● **Tugas Singkat 1**
Ulangi tanpa perubahan baris-baris entri di bawah, mulai dari baris yang memuat "The width and" dan berakhir pada baris yang memuat "coord(958,243)". Gambar tidak perlu disertakan dalam jawaban.

● **Teks Sumber**
--

DARI demikian banyak buku di rak-rak toko
buku tanah air, buku yang paling jarang saya temukan adalah buku bertemakan
ilmu sosial dan humaniora. Kalaupun ada yang terbit, maka analisisnya sering
hanya mengulang-ulang apa yang disajikan oleh ilmuwan sosial barat, tanpa
pengayaan berarti. Palingan isinya adalah kumpulan kutipan dari teks asing,
yang sering tak relevan dengan situasi di tanah air.
Tidak demikian halnya dengan buku Kekerasan Budaya Pasca 1965 yang ditulis
oleh Wijaya Herlambang. Buku ini berbeda dengan buku lain yang kurang mengekslor
berbagai data lapangan. Buku ini kaya dengan data, wawancara, dan analisis yang
merekam utuh tentang dinamika satu gagasan. Buku ini menyajikan argumentasi
yang ditopang riset pustaka yang baik, serta wawancara mendalam dari banyak
pihak yang terkait dengan repriduksi kebudayaan pada masa Orde Baru.
Saya melihat buku ini sebagai satu catatan
kritis atas penghancuran ideologi komunisme, yang kemudian dilegitimasi melalui
tangan-tangan kebudayaan. Saat membacanya, saya langsung teringat pada catatan sosiolog Daniel
Bell bahwa politik memang selalu membutuhkan legitimasi pada tingkat
kebudayaan. Inilah penjelas mengapa kekuasaan Orde Baru harus dimapankan oleh tangan
kekuasaan, melalui para agen budaya, seperti halnya kelompok liberal atau para
seniman penerima dana asing.

--

● **Bahan Masukan**
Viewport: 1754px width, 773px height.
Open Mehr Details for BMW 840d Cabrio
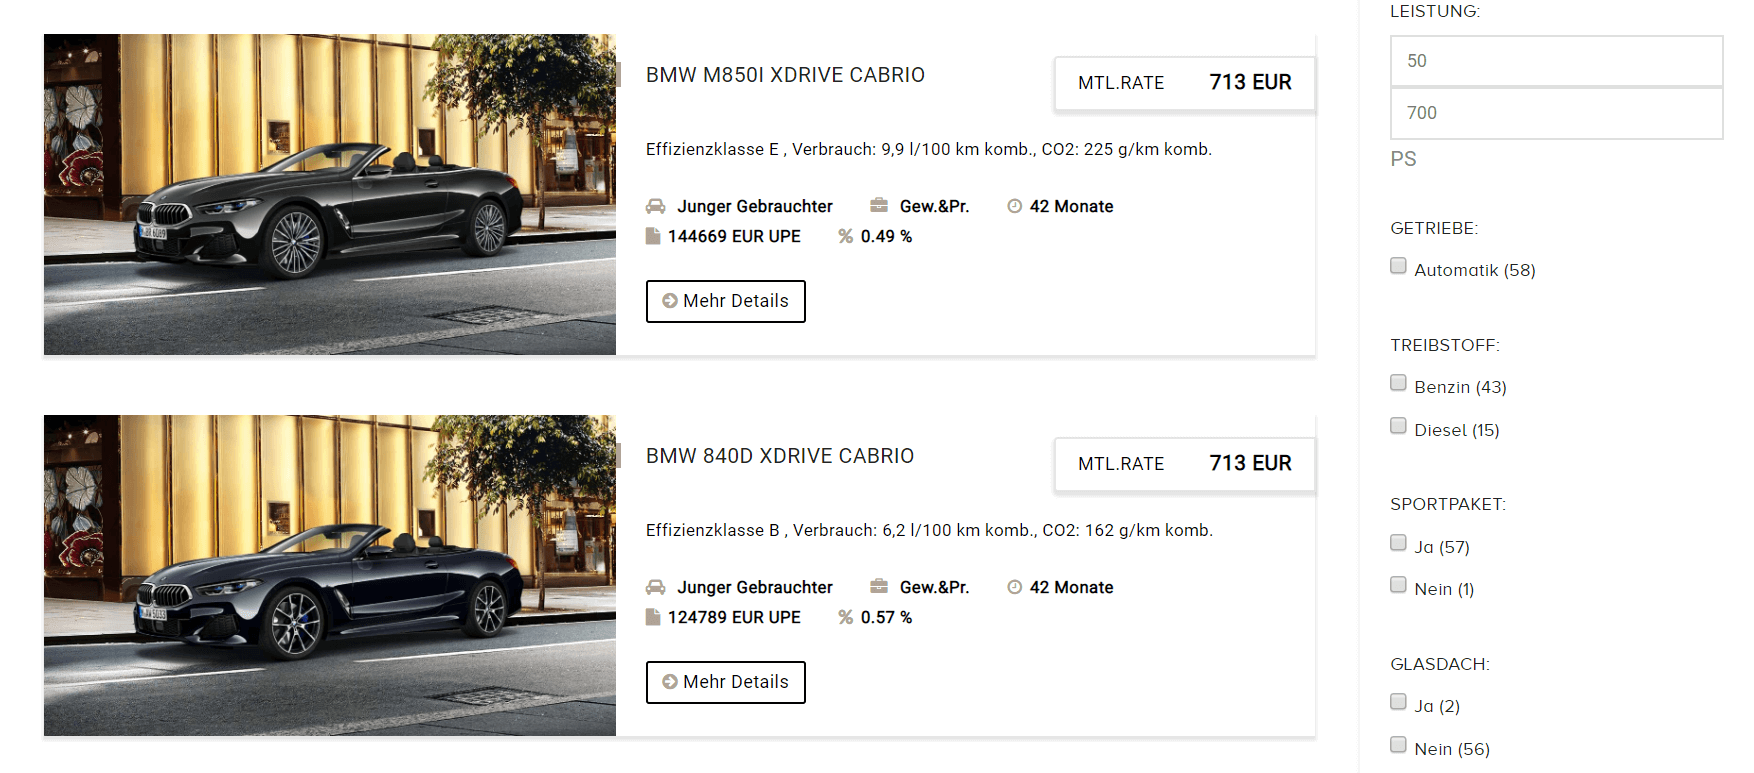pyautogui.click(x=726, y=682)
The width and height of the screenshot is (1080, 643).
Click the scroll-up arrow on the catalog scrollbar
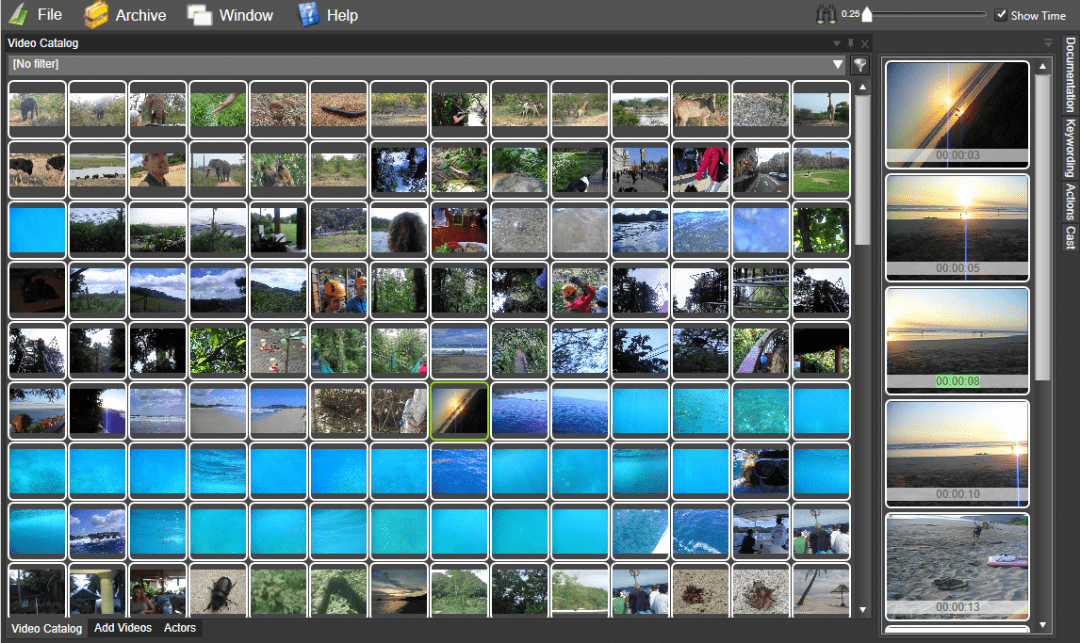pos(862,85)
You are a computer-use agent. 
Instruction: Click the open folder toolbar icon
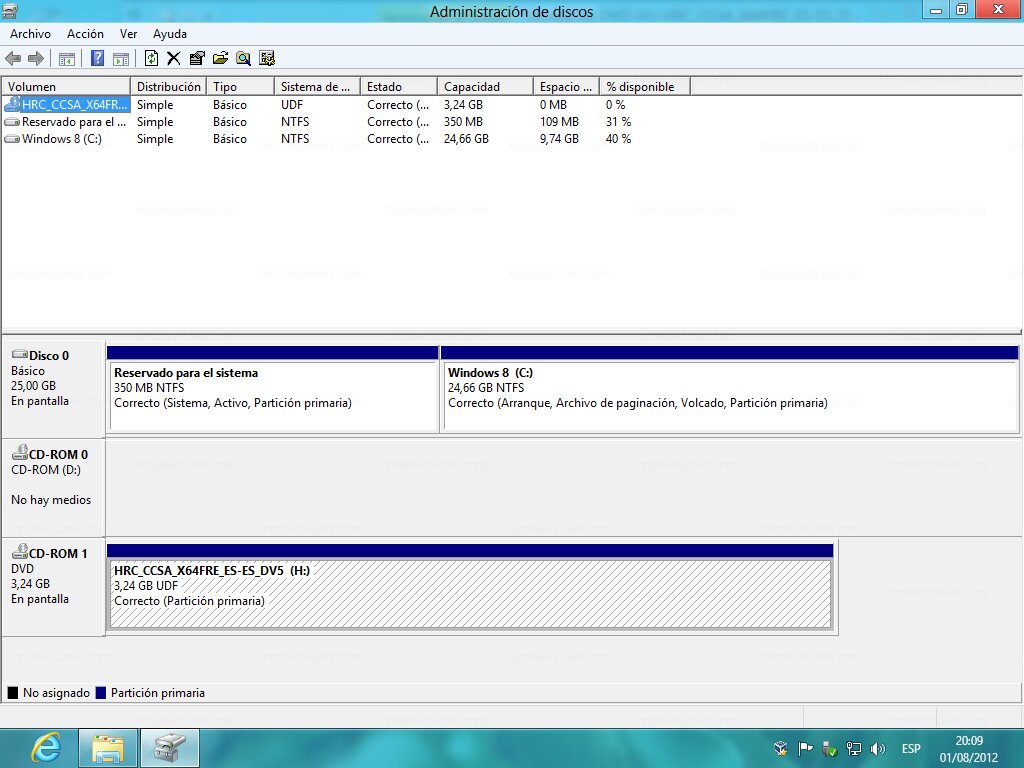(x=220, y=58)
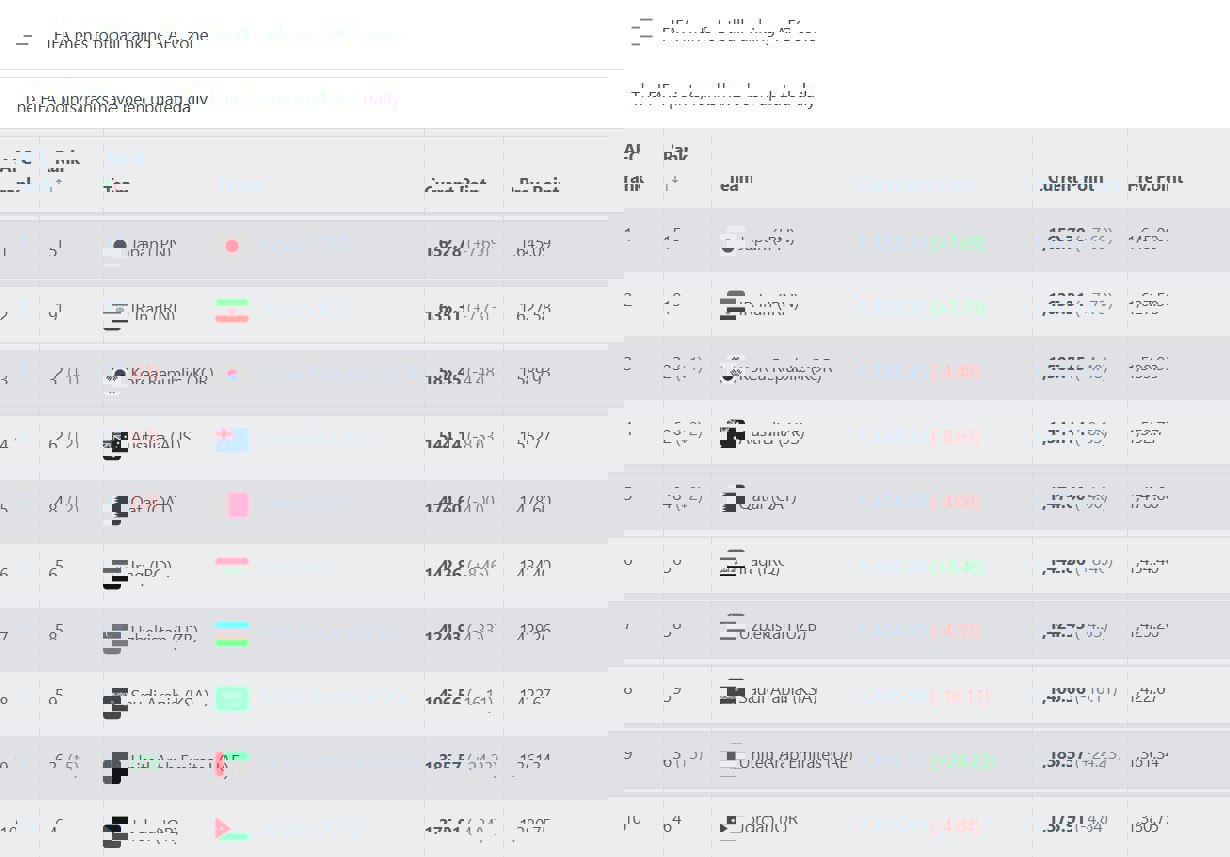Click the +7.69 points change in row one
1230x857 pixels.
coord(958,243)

--

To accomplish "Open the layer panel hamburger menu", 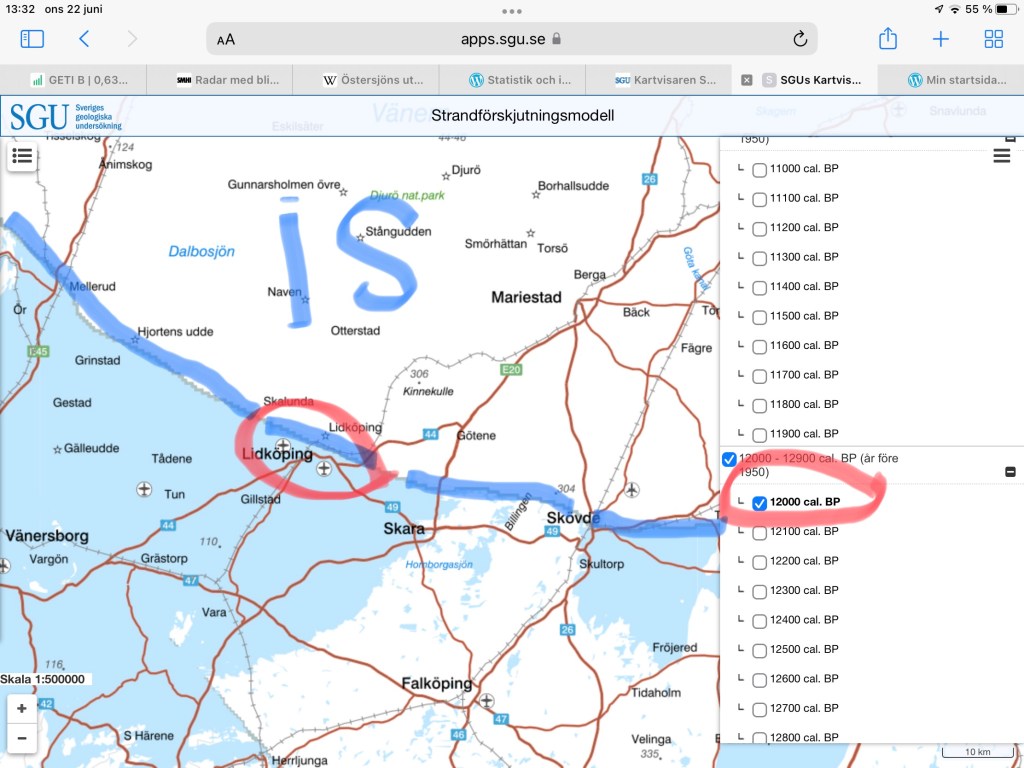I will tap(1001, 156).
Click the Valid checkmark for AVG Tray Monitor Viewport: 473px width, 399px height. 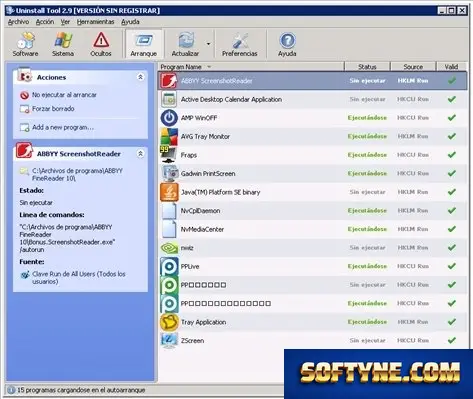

--

● **Tugas Singkat 2**
Salin tanpa perubahan bagian teks sumber di atas, mulai dari "DARI demikian banyak" dan berakhir pada "masa Orde Baru.".

● **Jawaban 1**
The width and height of the screenshot is (1080, 643).
Click the scroll-up arrow on the catalog scrollbar
pos(862,85)
You are a computer-use agent. 
Instruction: Click the open folder toolbar icon
(x=220, y=58)
Click the +7.69 points change in row one
1230x857 pixels.
coord(958,243)

● **Jawaban 2**
DARI demikian banyak buku di rak-rak toko
buku tanah air, buku yang paling jarang saya temukan adalah buku bertemakan
ilmu sosial dan humaniora. Kalaupun ada yang terbit, maka analisisnya sering
hanya mengulang-ulang apa yang disajikan oleh ilmuwan sosial barat, tanpa
pengayaan berarti. Palingan isinya adalah kumpulan kutipan dari teks asing,
yang sering tak relevan dengan situasi di tanah air.
Tidak demikian halnya dengan buku Kekerasan Budaya Pasca 1965 yang ditulis
oleh Wijaya Herlambang. Buku ini berbeda dengan buku lain yang kurang mengekslor
berbagai data lapangan. Buku ini kaya dengan data, wawancara, dan analisis yang
merekam utuh tentang dinamika satu gagasan. Buku ini menyajikan argumentasi
yang ditopang riset pustaka yang baik, serta wawancara mendalam dari banyak
pihak yang terkait dengan repriduksi kebudayaan pada masa Orde Baru.